- Genre: Yaoi
- Written by: Makoto Tateno
- Published by: Biblos (volume 1 only), Libre Publishing
- English publisher: NA: Digital Manga Publishing;
- Magazine: Be × Boy Gold
- Original run: August 10, 2005 – March 10, 2007
- Volumes: 3

= Hero Heel =

Japanese manga series

Hero Heel (HERO・HEEL -英雄と悪漢-, Hero Heel - Eiyū to Akkan) is a Japanese manga written and illustrated by Makoto Tateno. It is licensed in North America by Digital Manga Publishing, which released the manga through its imprint, Juné, on April 8, 2008. Biblos released the manga on August 10, 2005 before it went bankrupt in 2006. Libre Publishing took over publication in Japan and released the manga's three tankōbon between June 30, 2007, and March 10, 2007, publishing the last two volumes first then the first volume.

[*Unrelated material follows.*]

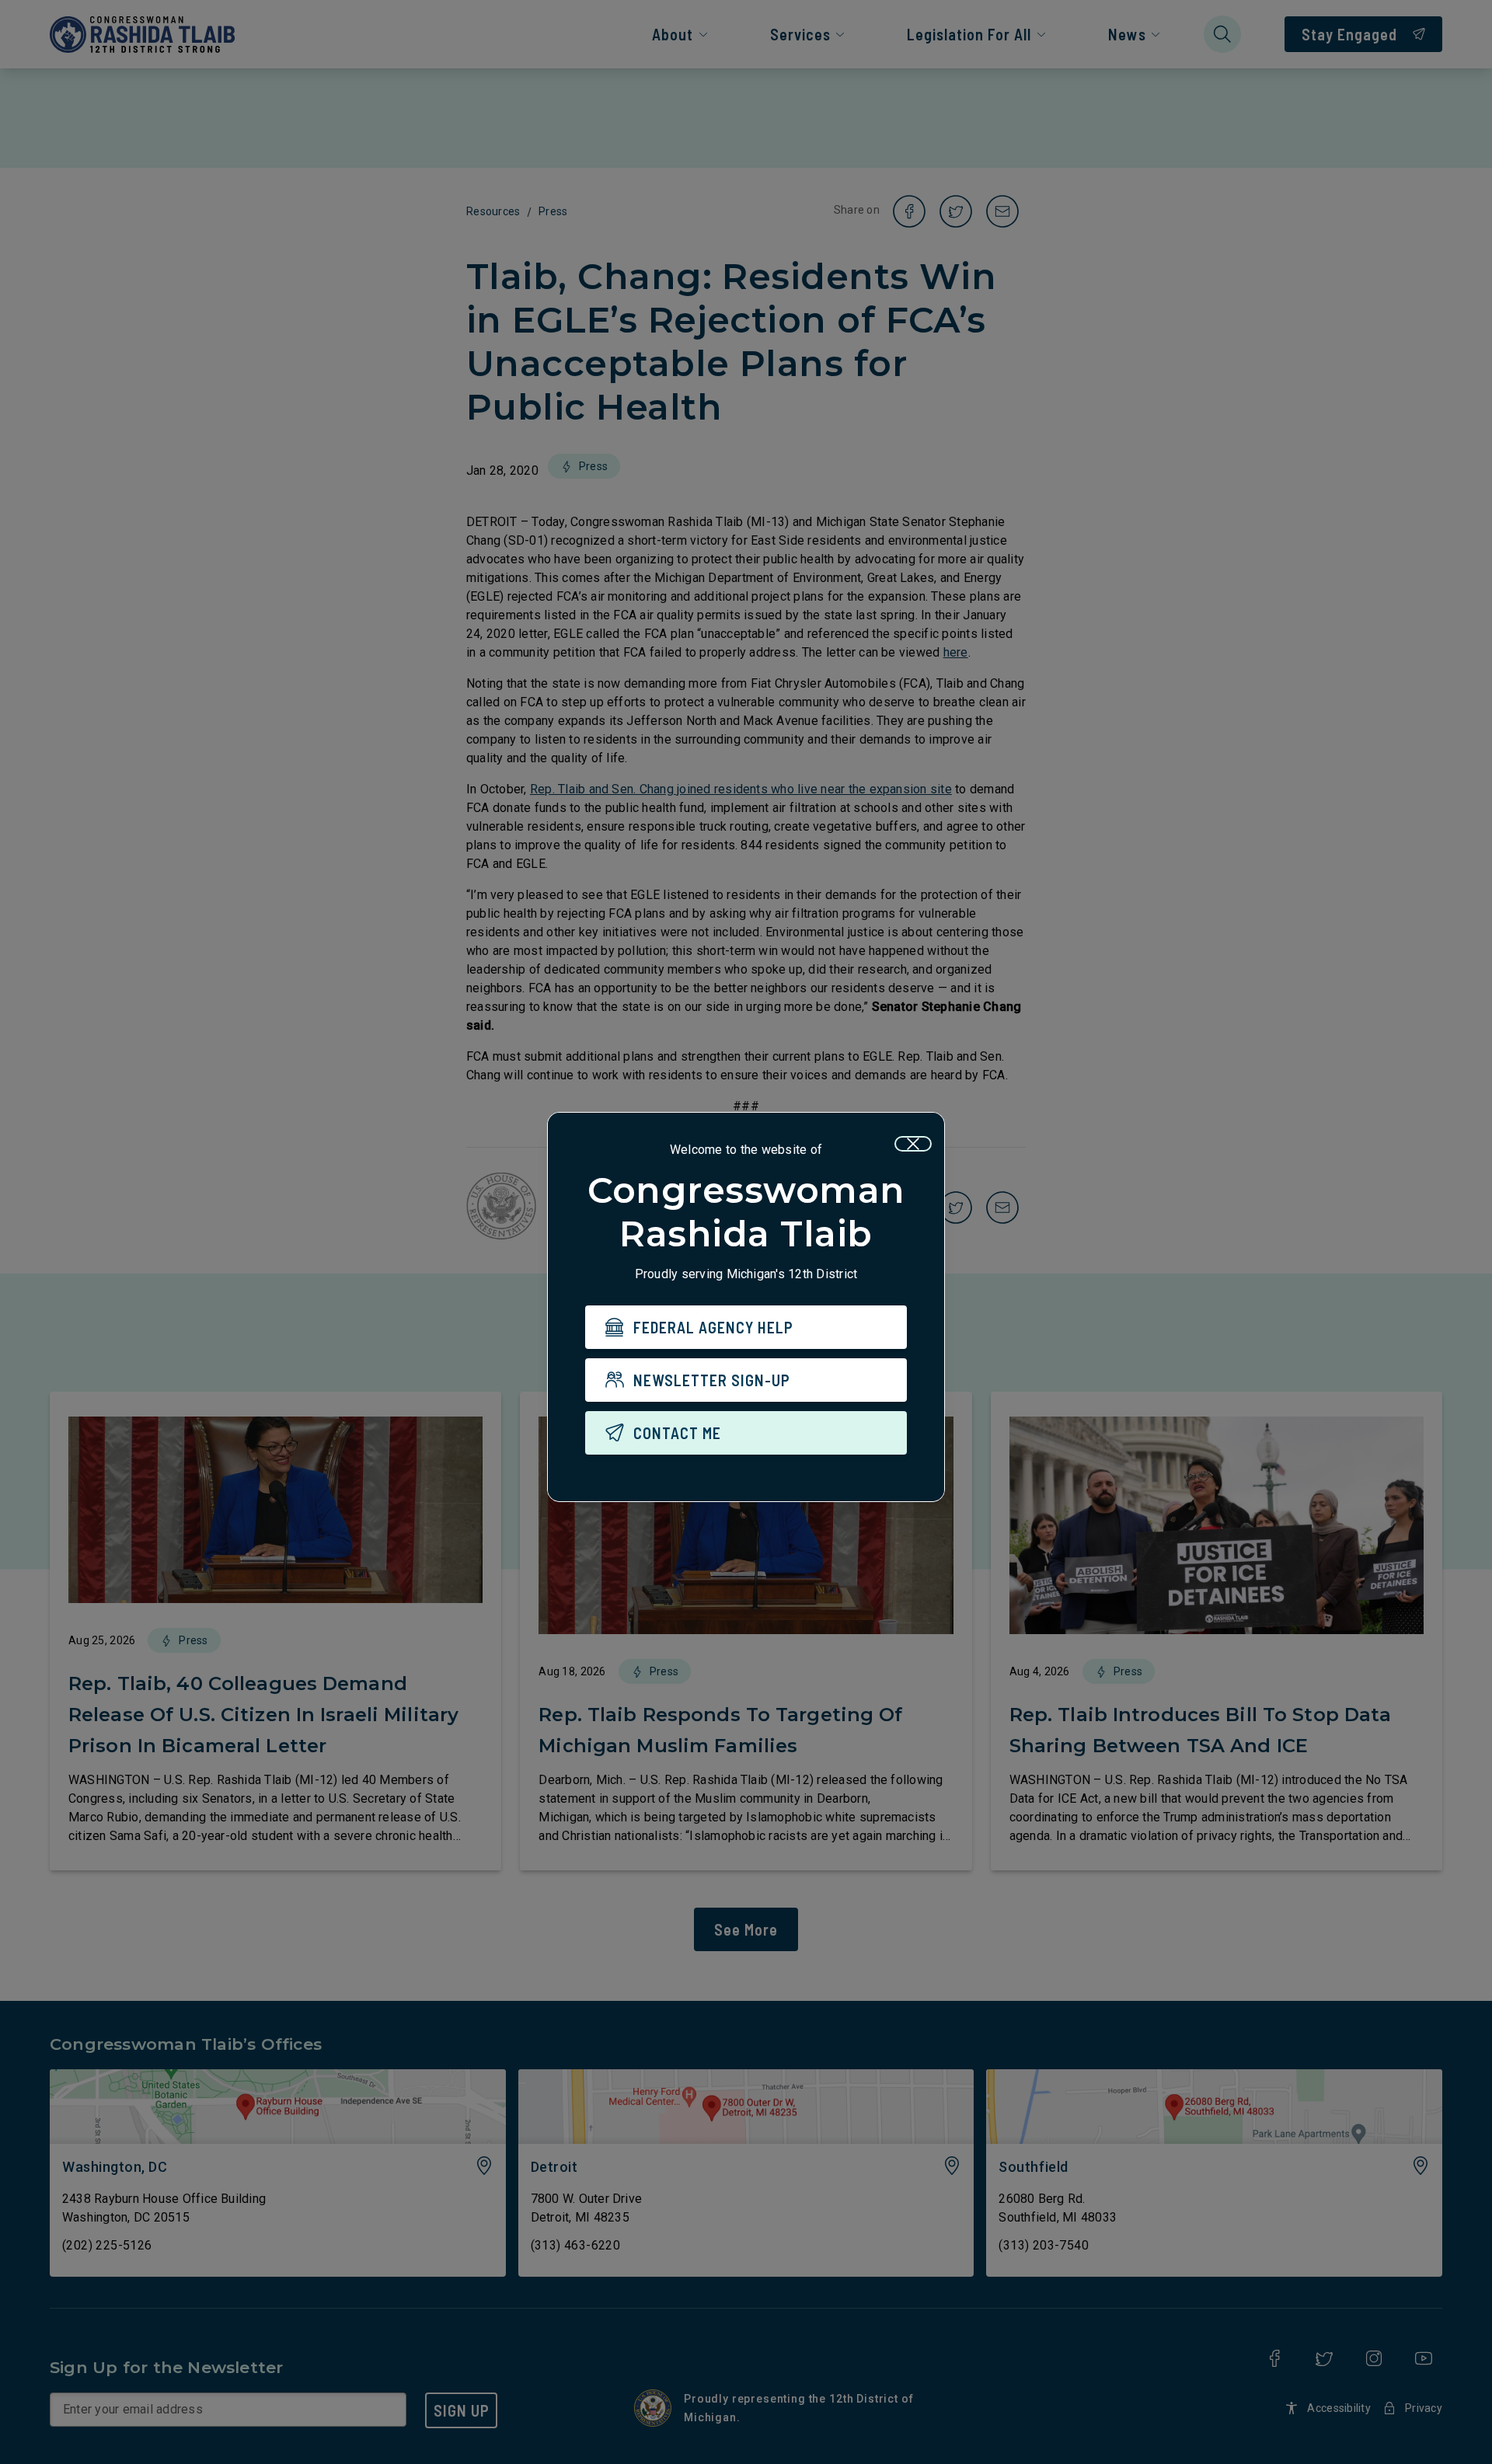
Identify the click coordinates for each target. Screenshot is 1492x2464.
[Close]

The manga is licensed in Taiwan by Egmont Manga & Anime and in Germany by AnimePro.

==Reception==
Mania.com's Julie Rosato comments the manga for its "juxtaposition of the themes of the TV show and the actions of the people who play the characters, because it's trying to ask us to determine what makes a hero and what a villain " and just who is which when the cameras stop rolling". Coolstreak Comics' Leroy Douresseaux comments on the author's artwork, saying "she's also able to draw skinny, pretty boys (with long, wavy hair) that honestly look masculine, even Masaki Minami when he's getting (essentially) raped!" A later review by Douresseaux comments on the author "whose work usually emphasizes an attention to detail in matters of love similar to that of a prose romance novel, gets in the heart and soul of those matters here – capturing a deeper sense of longing and yearning."